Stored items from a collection
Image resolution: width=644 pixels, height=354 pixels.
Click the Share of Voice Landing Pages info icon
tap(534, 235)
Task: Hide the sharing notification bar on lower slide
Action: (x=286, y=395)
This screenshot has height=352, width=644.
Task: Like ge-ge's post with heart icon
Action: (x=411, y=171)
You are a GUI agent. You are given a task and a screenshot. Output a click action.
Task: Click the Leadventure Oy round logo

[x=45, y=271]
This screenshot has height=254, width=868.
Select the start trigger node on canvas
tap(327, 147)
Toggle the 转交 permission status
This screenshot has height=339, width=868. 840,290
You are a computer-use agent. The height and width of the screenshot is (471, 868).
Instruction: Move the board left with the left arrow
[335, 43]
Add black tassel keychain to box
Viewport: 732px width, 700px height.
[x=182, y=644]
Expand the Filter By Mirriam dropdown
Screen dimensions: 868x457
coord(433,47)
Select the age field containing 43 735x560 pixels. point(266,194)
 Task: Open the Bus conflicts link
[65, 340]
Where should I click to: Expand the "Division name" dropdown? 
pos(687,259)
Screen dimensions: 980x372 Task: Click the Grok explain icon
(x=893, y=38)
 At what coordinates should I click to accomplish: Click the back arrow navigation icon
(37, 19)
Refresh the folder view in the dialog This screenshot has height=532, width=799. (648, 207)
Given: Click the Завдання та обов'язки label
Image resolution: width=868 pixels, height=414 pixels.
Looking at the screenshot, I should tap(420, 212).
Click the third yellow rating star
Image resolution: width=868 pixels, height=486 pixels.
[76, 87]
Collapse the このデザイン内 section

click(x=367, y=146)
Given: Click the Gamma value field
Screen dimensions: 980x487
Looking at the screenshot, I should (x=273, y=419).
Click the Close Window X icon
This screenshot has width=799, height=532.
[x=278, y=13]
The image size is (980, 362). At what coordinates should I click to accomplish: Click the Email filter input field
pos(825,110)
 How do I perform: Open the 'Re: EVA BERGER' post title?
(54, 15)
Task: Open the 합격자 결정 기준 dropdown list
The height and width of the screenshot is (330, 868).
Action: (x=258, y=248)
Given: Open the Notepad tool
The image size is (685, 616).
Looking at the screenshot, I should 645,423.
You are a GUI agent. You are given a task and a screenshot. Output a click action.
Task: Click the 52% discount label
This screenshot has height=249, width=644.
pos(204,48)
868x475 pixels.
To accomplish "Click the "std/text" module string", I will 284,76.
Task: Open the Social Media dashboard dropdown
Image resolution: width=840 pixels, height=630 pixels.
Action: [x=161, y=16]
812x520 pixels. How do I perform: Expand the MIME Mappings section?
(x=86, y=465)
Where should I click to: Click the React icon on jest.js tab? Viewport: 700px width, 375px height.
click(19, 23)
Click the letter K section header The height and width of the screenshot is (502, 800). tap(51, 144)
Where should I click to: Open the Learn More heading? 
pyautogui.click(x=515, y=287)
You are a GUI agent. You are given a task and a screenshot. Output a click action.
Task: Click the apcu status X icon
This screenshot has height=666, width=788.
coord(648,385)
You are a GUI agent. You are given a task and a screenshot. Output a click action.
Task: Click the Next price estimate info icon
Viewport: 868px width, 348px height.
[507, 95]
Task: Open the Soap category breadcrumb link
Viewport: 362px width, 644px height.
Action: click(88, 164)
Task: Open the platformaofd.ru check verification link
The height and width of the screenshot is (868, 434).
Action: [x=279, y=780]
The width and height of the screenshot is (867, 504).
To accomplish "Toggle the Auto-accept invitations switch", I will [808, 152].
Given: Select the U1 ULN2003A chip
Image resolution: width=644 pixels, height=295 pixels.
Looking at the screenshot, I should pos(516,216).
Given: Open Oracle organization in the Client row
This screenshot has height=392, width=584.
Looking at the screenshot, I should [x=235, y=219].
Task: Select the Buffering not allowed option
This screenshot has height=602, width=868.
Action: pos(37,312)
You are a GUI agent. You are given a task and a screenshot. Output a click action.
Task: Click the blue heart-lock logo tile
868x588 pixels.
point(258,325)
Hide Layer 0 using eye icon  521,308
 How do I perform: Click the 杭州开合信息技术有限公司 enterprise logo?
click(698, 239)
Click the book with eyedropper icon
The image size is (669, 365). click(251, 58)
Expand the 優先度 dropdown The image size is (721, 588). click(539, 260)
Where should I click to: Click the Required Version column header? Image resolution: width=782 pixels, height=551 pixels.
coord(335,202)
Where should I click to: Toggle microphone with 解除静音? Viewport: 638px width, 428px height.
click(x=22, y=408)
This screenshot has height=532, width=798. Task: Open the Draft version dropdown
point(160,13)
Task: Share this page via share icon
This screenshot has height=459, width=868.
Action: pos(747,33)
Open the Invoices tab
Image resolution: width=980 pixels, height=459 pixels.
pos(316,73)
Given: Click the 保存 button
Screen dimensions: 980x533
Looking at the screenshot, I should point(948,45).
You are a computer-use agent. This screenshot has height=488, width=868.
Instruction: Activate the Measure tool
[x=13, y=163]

• _Exercise description_
Your response must consist of the entries, reproduced exactly.

• _Result of the exercise_
Image resolution: width=644 pixels, height=354 pixels.
Click the Share of Voice Landing Pages info icon
tap(534, 235)
Task: Hide the sharing notification bar on lower slide
Action: (x=286, y=395)
This screenshot has height=352, width=644.
Task: Like ge-ge's post with heart icon
Action: (x=411, y=171)
You are a GUI agent. You are given a task and a screenshot. Output a click action.
Task: Click the Leadventure Oy round logo

[x=45, y=271]
This screenshot has height=254, width=868.
Select the start trigger node on canvas
tap(327, 147)
Toggle the 转交 permission status
This screenshot has height=339, width=868. 840,290
You are a computer-use agent. The height and width of the screenshot is (471, 868).
Instruction: Move the board left with the left arrow
[335, 43]
Add black tassel keychain to box
Viewport: 732px width, 700px height.
[x=182, y=644]
Expand the Filter By Mirriam dropdown
Screen dimensions: 868x457
coord(433,47)
Select the age field containing 43 735x560 pixels. point(266,194)
 Task: Open the Bus conflicts link
[65, 340]
Where should I click to: Expand the "Division name" dropdown? 
pos(687,259)
Screen dimensions: 980x372 Task: Click the Grok explain icon
(x=893, y=38)
 At what coordinates should I click to accomplish: Click the back arrow navigation icon
(37, 19)
Refresh the folder view in the dialog This screenshot has height=532, width=799. (648, 207)
Given: Click the Завдання та обов'язки label
Image resolution: width=868 pixels, height=414 pixels.
Looking at the screenshot, I should tap(420, 212).
Click the third yellow rating star
Image resolution: width=868 pixels, height=486 pixels.
[76, 87]
Collapse the このデザイン内 section

click(x=367, y=146)
Given: Click the Gamma value field
Screen dimensions: 980x487
Looking at the screenshot, I should (x=273, y=419).
Click the Close Window X icon
This screenshot has width=799, height=532.
[x=278, y=13]
The image size is (980, 362). At what coordinates should I click to accomplish: Click the Email filter input field
pos(825,110)
 How do I perform: Open the 'Re: EVA BERGER' post title?
(54, 15)
Task: Open the 합격자 결정 기준 dropdown list
The height and width of the screenshot is (330, 868).
Action: (x=258, y=248)
Given: Open the Notepad tool
The image size is (685, 616).
Looking at the screenshot, I should 645,423.
You are a GUI agent. You are given a task and a screenshot. Output a click action.
Task: Click the 52% discount label
This screenshot has height=249, width=644.
pos(204,48)
868x475 pixels.
To accomplish "Click the "std/text" module string", I will 284,76.
Task: Open the Social Media dashboard dropdown
Image resolution: width=840 pixels, height=630 pixels.
Action: [x=161, y=16]
812x520 pixels. How do I perform: Expand the MIME Mappings section?
(x=86, y=465)
Where should I click to: Click the React icon on jest.js tab? Viewport: 700px width, 375px height.
click(19, 23)
Click the letter K section header The height and width of the screenshot is (502, 800). tap(51, 144)
Where should I click to: Open the Learn More heading? 
pyautogui.click(x=515, y=287)
You are a GUI agent. You are given a task and a screenshot. Output a click action.
Task: Click the apcu status X icon
This screenshot has height=666, width=788.
coord(648,385)
You are a GUI agent. You are given a task and a screenshot. Output a click action.
Task: Click the Next price estimate info icon
Viewport: 868px width, 348px height.
[507, 95]
Task: Open the Soap category breadcrumb link
Viewport: 362px width, 644px height.
Action: click(88, 164)
Task: Open the platformaofd.ru check verification link
The height and width of the screenshot is (868, 434).
Action: [x=279, y=780]
The width and height of the screenshot is (867, 504).
To accomplish "Toggle the Auto-accept invitations switch", I will [808, 152].
Given: Select the U1 ULN2003A chip
Image resolution: width=644 pixels, height=295 pixels.
Looking at the screenshot, I should pos(516,216).
Given: Open Oracle organization in the Client row
This screenshot has height=392, width=584.
Looking at the screenshot, I should [x=235, y=219].
Task: Select the Buffering not allowed option
This screenshot has height=602, width=868.
Action: pos(37,312)
You are a GUI agent. You are given a task and a screenshot. Output a click action.
Task: Click the blue heart-lock logo tile
868x588 pixels.
point(258,325)
Hide Layer 0 using eye icon  521,308
 How do I perform: Click the 杭州开合信息技术有限公司 enterprise logo?
click(698, 239)
Click the book with eyedropper icon
The image size is (669, 365). click(251, 58)
Expand the 優先度 dropdown The image size is (721, 588). click(539, 260)
Where should I click to: Click the Required Version column header? Image resolution: width=782 pixels, height=551 pixels.
coord(335,202)
Where should I click to: Toggle microphone with 解除静音? Viewport: 638px width, 428px height.
click(x=22, y=408)
This screenshot has height=532, width=798. Task: Open the Draft version dropdown
point(160,13)
Task: Share this page via share icon
This screenshot has height=459, width=868.
Action: pos(747,33)
Open the Invoices tab
Image resolution: width=980 pixels, height=459 pixels.
pos(316,73)
Given: Click the 保存 button
Screen dimensions: 980x533
Looking at the screenshot, I should point(948,45).
You are a computer-use agent. This screenshot has height=488, width=868.
Instruction: Activate the Measure tool
[x=13, y=163]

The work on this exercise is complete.